RECORDS Block Start

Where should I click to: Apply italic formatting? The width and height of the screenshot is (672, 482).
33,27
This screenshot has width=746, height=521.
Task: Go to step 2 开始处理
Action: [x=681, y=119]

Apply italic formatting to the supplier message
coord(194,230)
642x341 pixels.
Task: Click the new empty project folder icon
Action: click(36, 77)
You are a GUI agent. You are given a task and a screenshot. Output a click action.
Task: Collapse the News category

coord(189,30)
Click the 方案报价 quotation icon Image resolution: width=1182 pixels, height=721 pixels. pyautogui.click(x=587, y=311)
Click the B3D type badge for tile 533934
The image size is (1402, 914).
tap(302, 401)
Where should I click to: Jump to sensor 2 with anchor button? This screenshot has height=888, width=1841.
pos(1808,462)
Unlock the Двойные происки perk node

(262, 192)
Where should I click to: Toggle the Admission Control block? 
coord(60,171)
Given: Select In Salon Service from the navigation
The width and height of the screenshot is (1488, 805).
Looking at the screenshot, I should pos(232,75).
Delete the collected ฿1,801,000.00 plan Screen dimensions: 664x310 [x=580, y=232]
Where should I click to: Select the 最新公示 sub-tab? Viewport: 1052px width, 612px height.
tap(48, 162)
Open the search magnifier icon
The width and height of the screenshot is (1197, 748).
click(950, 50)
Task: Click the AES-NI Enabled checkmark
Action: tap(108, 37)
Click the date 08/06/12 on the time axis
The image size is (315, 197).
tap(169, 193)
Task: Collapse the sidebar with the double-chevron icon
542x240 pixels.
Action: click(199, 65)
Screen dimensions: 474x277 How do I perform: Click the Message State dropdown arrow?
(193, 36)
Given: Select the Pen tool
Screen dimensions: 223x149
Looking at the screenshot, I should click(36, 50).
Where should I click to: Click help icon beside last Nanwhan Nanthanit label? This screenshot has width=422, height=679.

RECORDS Block End

Please restate each record exactly as it reads.

Where should I click to: Apply italic formatting? The width and height of the screenshot is (672, 482).
33,27
This screenshot has width=746, height=521.
Task: Go to step 2 开始处理
Action: [x=681, y=119]

Apply italic formatting to the supplier message
coord(194,230)
642x341 pixels.
Task: Click the new empty project folder icon
Action: click(36, 77)
You are a GUI agent. You are given a task and a screenshot. Output a click action.
Task: Collapse the News category

coord(189,30)
Click the 方案报价 quotation icon Image resolution: width=1182 pixels, height=721 pixels. pyautogui.click(x=587, y=311)
Click the B3D type badge for tile 533934
The image size is (1402, 914).
tap(302, 401)
Where should I click to: Jump to sensor 2 with anchor button? This screenshot has height=888, width=1841.
pos(1808,462)
Unlock the Двойные происки perk node

(262, 192)
Where should I click to: Toggle the Admission Control block? 
coord(60,171)
Given: Select In Salon Service from the navigation
The width and height of the screenshot is (1488, 805).
Looking at the screenshot, I should pos(232,75).
Delete the collected ฿1,801,000.00 plan Screen dimensions: 664x310 [x=580, y=232]
Where should I click to: Select the 最新公示 sub-tab? Viewport: 1052px width, 612px height.
tap(48, 162)
Open the search magnifier icon
The width and height of the screenshot is (1197, 748).
click(950, 50)
Task: Click the AES-NI Enabled checkmark
Action: tap(108, 37)
Click the date 08/06/12 on the time axis
The image size is (315, 197).
tap(169, 193)
Task: Collapse the sidebar with the double-chevron icon
542x240 pixels.
Action: click(199, 65)
Screen dimensions: 474x277 How do I perform: Click the Message State dropdown arrow?
(193, 36)
Given: Select the Pen tool
Screen dimensions: 223x149
Looking at the screenshot, I should click(36, 50).
Where should I click to: Click help icon beside last Nanwhan Nanthanit label? This screenshot has width=422, height=679.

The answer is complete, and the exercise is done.